The players that seem to fit the Blue Jays and their past history, according to Ellis, are Travis Swaggerty of South Alabama, Griffin Conine of Duke, and the Greater Toronto Area’s own Tristan Pompey of Kentucky in the Outfield, while Pitchers Ryan Rolison of Mississippi, Jackson Kowar of Florida, and Logan Gilbert of Stetson appear to have the right mix of skills and potential availability for the Blue Jays to consider.  Over the next week, we’ll profile each one of these players in more detail.

Baseball America released their Top 300 draft prospects last week, and had Florida HS Pitcher/Catcher Mason Denaburg ranked #12.  BA’s list, however, is not a mock, and it would be unlikely that the Blue Jays would select Denaburg, both given their aversion to prep players at the top of the draft, and the depth of Catching prospects they currently have in their system.

Ellis liked the Blue Jays draft last year, for the most part:

They took more players from my big board than any other team. They would often take guys one or two spots ahead of where I had them, so I like the players they took, but I didn’t love where they took them.

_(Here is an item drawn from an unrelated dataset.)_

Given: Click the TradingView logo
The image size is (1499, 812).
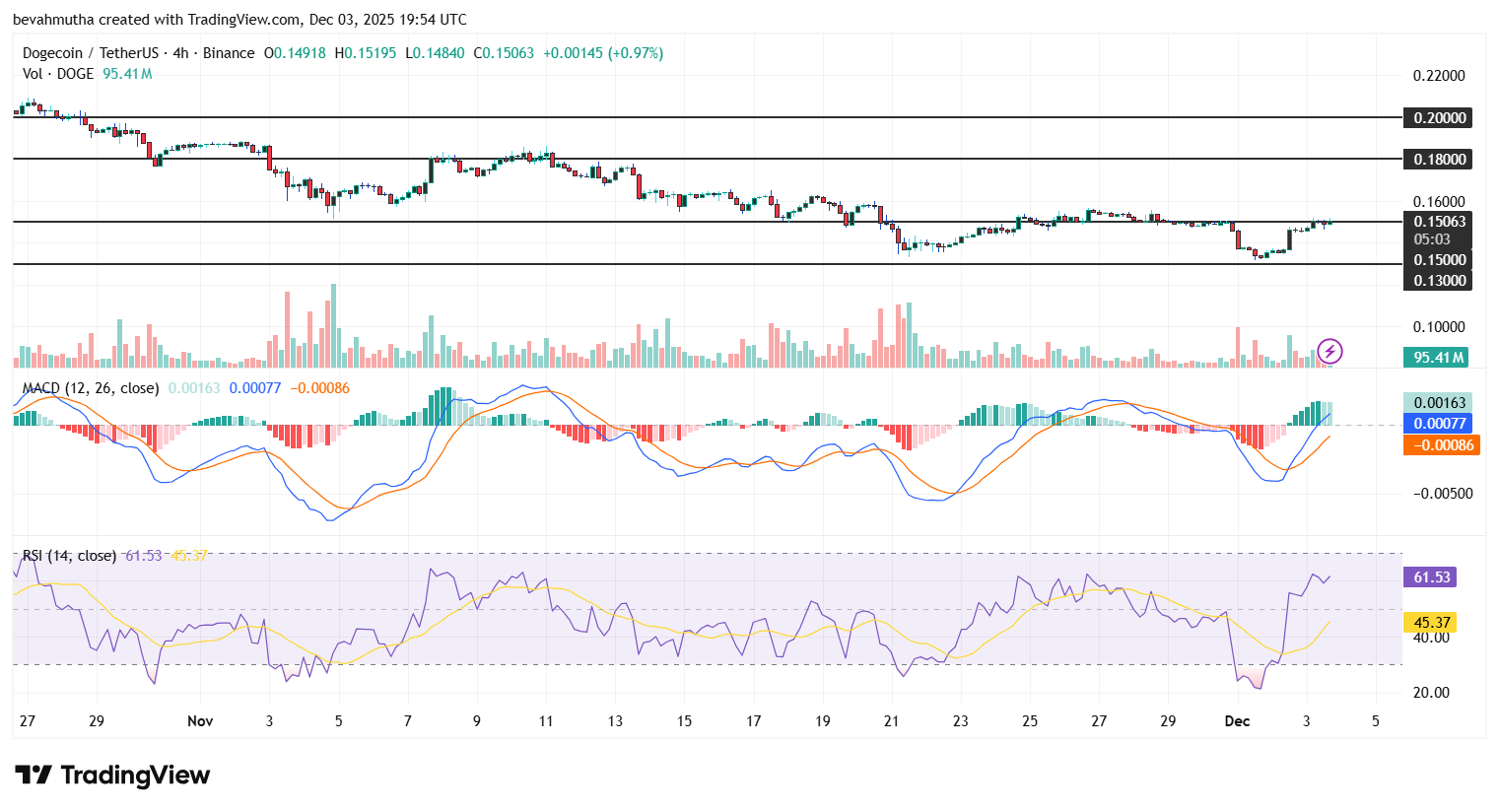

One thing that’s interesting about Conine, Rolison, and Swaggerty is that they’re young compared to the rest of their class.  The former pair doesn’t turn 20 until July 11th, while Swaggerty doesn’t until August.  More and more teams, according to Ellis, are using age relative to draft class:

When you look at a lot of guys in the minor this probably no better indicator of  when a player is significantly younger than the level he’s at and he’s finding success there – you have that extra time for development, and some teams just really buy into this.

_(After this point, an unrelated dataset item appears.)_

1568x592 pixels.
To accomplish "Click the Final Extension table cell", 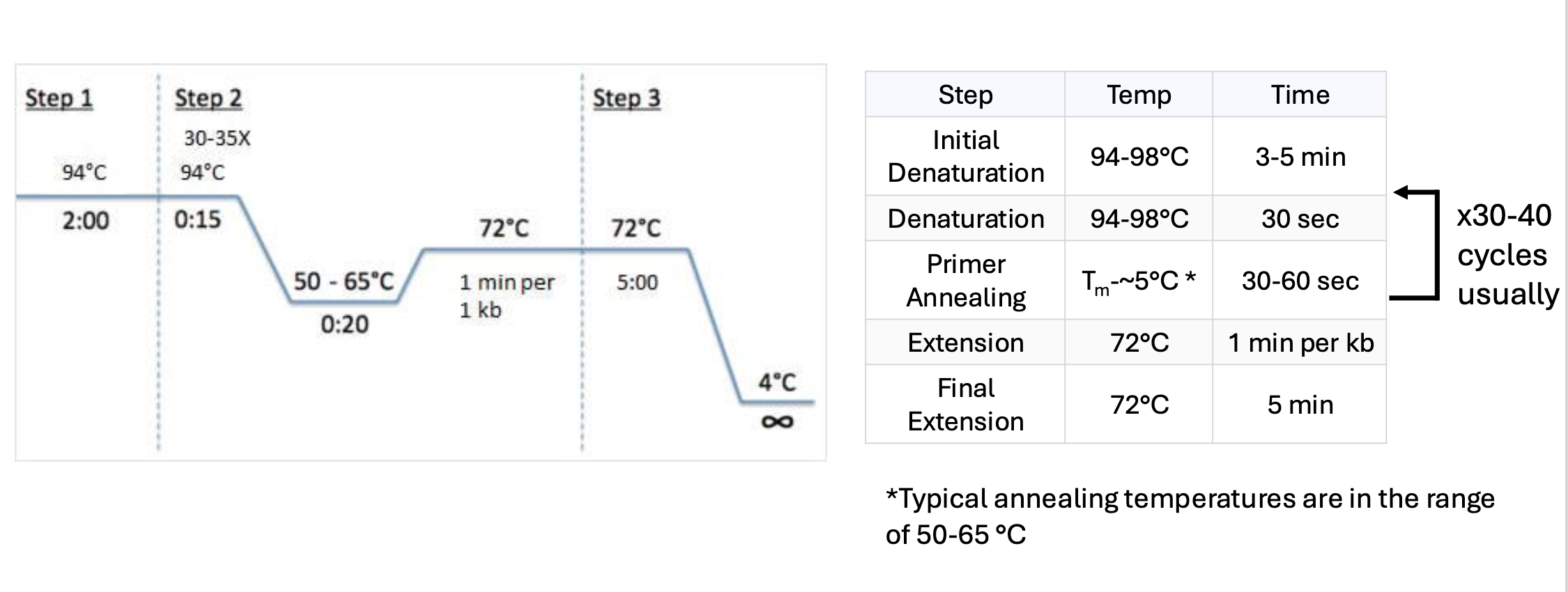I will coord(965,404).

Ellis feels that there’s enough depth in this draft that the Blue Jays will probably be able to land a premium talent in the second round (with the 52nd pick).  With their second pick last year,  Toronto stepped out of their college-player mode, and picked California two-way player Hagen Danner.  Danner was not that much of a reach, though as Ellis pointed out, “Danner fits with their approach because he was a Little League World Series hero and he’s been on their track record forever.”

As the draft progresses, Ellis suggests that the Blue Jays will be on the lookout for players with good track records whose stock has fallen this year.  Ryan Noda was thought to be at least a 3rd round pick last year, but a mediocre college season dropped him to the 15th round.  Noda, of course, tore up the Appalachian League, flirting with .400 until the final weeks of the season.

The Blue Jays value production, and the above names have proven histories in that regard.  After doing a decent job of restocking their system over the past two drafts, the Blue Jays have a chance to add some potential impact talent to their prospect base this year.